Write out every line from the listing below where the string "agent" is found.

## DATA EXTRACT
************
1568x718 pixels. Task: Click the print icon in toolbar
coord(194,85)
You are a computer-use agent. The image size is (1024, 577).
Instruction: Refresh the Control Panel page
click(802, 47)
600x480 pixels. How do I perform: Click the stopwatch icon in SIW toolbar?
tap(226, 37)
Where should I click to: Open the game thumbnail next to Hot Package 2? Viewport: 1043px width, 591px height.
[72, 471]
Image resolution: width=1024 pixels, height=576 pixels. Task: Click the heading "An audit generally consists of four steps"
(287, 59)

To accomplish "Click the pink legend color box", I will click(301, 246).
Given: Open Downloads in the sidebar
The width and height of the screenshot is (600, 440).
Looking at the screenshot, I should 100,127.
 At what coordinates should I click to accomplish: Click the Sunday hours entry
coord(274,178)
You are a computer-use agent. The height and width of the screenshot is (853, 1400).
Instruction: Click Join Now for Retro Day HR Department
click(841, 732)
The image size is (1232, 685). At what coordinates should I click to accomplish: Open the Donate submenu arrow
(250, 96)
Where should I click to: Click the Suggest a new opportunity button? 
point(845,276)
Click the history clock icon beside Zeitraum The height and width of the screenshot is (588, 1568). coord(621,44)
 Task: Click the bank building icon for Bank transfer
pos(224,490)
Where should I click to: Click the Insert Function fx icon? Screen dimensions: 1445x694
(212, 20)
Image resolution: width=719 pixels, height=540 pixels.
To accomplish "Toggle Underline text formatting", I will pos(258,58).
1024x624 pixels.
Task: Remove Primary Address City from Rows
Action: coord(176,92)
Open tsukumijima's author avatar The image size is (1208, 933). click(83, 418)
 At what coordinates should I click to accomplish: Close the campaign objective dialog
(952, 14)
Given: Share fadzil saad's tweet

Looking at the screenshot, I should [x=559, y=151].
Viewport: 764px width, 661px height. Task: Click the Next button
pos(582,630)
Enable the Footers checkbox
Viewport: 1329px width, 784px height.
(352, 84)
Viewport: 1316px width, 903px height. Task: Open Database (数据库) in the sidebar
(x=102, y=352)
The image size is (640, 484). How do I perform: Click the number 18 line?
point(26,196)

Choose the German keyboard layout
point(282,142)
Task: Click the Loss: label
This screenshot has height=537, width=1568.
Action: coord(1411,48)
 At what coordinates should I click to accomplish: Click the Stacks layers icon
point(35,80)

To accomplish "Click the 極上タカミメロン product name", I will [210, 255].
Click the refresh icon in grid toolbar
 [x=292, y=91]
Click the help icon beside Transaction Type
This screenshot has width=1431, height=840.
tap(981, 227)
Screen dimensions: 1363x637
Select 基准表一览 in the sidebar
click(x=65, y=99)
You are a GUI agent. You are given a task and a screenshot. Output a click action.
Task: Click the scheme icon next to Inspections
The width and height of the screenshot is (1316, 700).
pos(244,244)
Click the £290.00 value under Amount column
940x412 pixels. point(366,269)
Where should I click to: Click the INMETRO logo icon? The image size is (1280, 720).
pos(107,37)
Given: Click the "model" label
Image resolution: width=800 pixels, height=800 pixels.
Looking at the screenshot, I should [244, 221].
************
## YOUR SOLUTION
You are a computer-use agent. The image size is (1024, 577).
You are a computer-use agent. The height and width of the screenshot is (853, 1400).
You are a GUI agent. You are given a task and a screenshot. Output a click action.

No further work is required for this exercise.